[Start of Attachment]

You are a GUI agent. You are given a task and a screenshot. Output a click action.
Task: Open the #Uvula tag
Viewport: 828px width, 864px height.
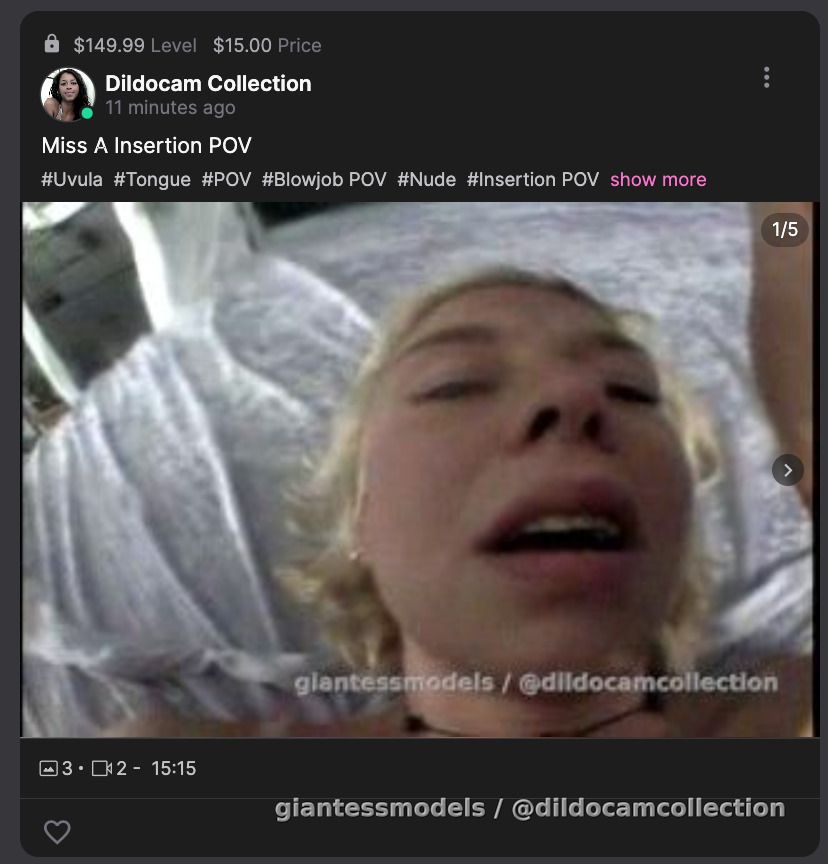point(69,179)
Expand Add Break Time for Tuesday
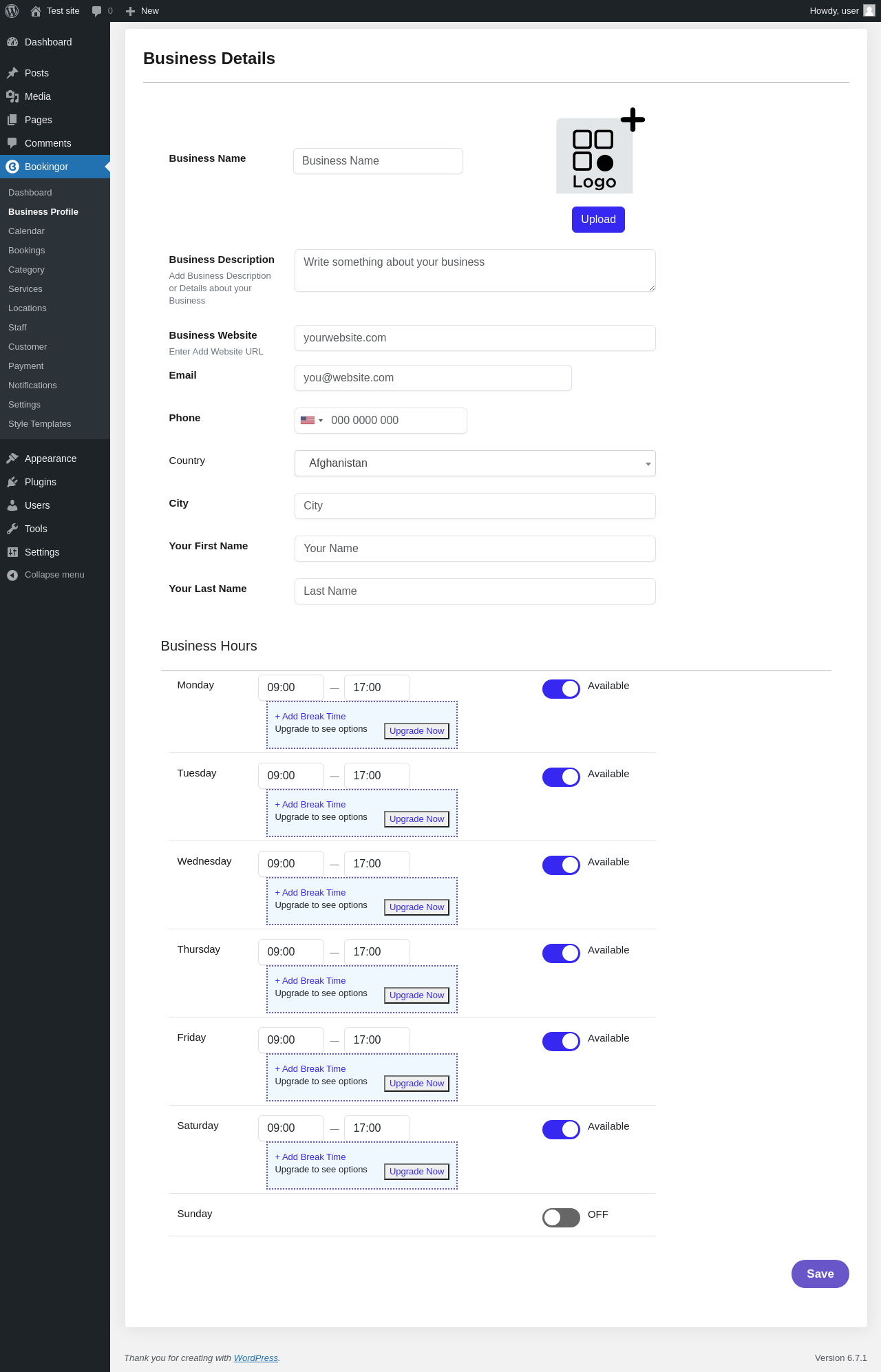 pyautogui.click(x=310, y=805)
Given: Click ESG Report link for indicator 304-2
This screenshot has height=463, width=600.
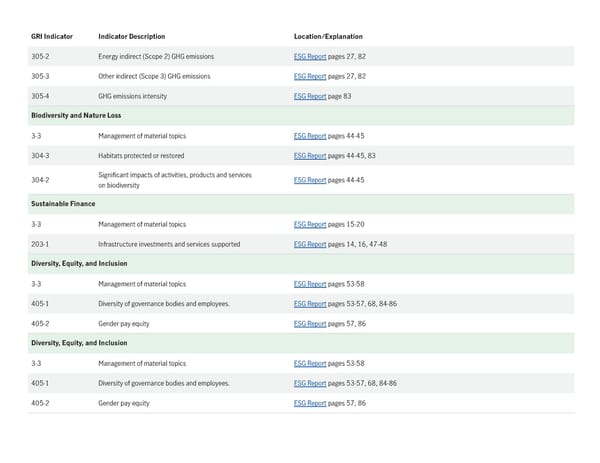Looking at the screenshot, I should click(x=310, y=180).
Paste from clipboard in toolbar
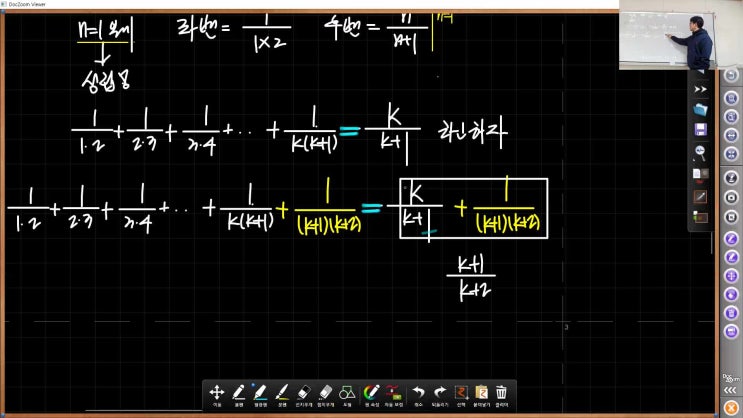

[End of Attachment]

ASSIGNED TASK
Give the lines from the one containing "Given: Click ESG" through the last line of the material again, exactly and with no pictures, both ends included.

EXERCISE OUTPUT
Given: Click ESG Report link for indicator 304-2
This screenshot has height=463, width=600.
Looking at the screenshot, I should click(x=310, y=180).
Paste from clipboard in toolbar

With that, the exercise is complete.